**** Selected text ****

A senior law enforcement official told CNN:

The FBI repeatedly stressed to DNC officials the necessity of obtaining direct access to servers and data, only to be rebuffed until well after the initial compromise had been mitigated...These actions caused significant delays and inhibited the FBI from addressing the intrusion earlier.

The FBI therefore had to rely on an assessment from CrowdStrike instead, who were hired by the DNC to investigate the cyber attacks.

==U.S. legislative response==
Members of the U.S. Senate Intelligence Committee traveled to Ukraine and Poland in 2016 and learned about Russian operations to influence their affairs. U.S. Senator Angus King told the Portland Press Herald that tactics used by Russia during the 2016 U.S. election were analogous to those used against other countries. On November 30, 2016, King joined a letter in which seven members of the U.S. Senate Intelligence Committee asked President Obama to publicize more information from the intelligence community on Russia's role in the U.S. election. In an interview with CNN, King warned against ignoring the problem, saying it was a bipartisan issue.

**** Excerpted data ****

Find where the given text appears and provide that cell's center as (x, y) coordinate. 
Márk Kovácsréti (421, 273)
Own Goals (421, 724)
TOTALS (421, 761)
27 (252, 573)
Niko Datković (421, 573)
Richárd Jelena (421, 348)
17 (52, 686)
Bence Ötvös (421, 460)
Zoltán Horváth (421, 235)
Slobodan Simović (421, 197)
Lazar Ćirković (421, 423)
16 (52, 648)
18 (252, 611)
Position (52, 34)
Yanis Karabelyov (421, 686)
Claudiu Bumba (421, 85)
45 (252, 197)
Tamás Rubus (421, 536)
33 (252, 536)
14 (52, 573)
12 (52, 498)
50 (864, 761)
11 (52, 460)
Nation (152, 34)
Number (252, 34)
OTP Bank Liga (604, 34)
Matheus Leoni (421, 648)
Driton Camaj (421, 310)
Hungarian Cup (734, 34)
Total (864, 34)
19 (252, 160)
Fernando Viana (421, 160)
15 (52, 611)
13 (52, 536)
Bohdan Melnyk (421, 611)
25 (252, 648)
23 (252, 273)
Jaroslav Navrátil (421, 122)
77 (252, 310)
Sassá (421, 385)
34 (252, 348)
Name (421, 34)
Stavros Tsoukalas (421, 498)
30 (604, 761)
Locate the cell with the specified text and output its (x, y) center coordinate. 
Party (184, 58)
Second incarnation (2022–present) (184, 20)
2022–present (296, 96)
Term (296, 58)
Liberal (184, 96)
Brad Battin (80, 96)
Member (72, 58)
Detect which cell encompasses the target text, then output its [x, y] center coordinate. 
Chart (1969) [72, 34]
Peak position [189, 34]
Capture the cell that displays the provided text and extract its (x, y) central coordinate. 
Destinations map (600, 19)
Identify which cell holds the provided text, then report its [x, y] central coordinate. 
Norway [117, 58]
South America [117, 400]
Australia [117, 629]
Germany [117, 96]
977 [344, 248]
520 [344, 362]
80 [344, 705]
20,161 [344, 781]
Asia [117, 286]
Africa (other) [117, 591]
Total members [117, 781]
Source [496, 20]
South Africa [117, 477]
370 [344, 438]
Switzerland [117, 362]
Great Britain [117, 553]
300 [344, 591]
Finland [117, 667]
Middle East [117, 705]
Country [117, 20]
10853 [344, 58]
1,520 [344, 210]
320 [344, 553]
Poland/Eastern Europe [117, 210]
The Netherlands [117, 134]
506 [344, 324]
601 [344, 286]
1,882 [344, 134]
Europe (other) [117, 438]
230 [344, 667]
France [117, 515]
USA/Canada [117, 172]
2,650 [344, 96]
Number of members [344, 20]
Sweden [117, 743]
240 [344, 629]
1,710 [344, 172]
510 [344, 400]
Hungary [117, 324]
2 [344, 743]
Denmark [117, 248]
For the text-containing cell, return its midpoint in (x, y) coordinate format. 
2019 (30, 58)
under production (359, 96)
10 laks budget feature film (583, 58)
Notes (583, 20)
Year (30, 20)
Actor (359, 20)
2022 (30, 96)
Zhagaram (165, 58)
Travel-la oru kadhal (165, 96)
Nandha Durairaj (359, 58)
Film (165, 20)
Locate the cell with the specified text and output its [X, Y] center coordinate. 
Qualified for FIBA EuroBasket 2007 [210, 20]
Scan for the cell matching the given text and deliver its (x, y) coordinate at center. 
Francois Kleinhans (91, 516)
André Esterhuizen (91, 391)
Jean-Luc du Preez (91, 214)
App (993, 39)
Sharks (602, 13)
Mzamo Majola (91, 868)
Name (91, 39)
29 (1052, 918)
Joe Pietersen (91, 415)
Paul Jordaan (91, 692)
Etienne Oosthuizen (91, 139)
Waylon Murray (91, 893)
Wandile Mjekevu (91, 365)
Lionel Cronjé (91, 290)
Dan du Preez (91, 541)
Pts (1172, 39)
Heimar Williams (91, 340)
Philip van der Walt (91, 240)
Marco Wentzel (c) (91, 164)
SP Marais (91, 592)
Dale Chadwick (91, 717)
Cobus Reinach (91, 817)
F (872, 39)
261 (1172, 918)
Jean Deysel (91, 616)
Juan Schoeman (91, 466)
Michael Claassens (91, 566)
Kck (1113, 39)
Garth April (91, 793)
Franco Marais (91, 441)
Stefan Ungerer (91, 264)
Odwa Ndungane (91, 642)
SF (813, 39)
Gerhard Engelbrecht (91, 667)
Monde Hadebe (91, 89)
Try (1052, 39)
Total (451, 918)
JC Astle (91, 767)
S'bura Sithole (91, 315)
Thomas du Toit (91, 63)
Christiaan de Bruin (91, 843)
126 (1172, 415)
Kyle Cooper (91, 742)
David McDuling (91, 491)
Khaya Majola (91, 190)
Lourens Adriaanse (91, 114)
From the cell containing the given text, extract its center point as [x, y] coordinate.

****

**Problems to work on**
1. List every organization named in the text on Russia's role in the 2016 U.S. election, each one once.
2. Copy the passage of the text on Russia's role in the 2016 U.S. election, starting at "The FBI therefore" and ending at "a bipartisan issue.".

**Exercise results**
1.
- CNN
- FBI
- DNC
- CrowdStrike
- U.S. Senate Intelligence Committee
- Portland Press Herald

2.
The FBI therefore had to rely on an assessment from CrowdStrike instead, who were hired by the DNC to investigate the cyber attacks.

==U.S. legislative response==
Members of the U.S. Senate Intelligence Committee traveled to Ukraine and Poland in 2016 and learned about Russian operations to influence their affairs. U.S. Senator Angus King told the Portland Press Herald that tactics used by Russia during the 2016 U.S. election were analogous to those used against other countries. On November 30, 2016, King joined a letter in which seven members of the U.S. Senate Intelligence Committee asked President Obama to publicize more information from the intelligence community on Russia's role in the U.S. election. In an interview with CNN, King warned against ignoring the problem, saying it was a bipartisan issue.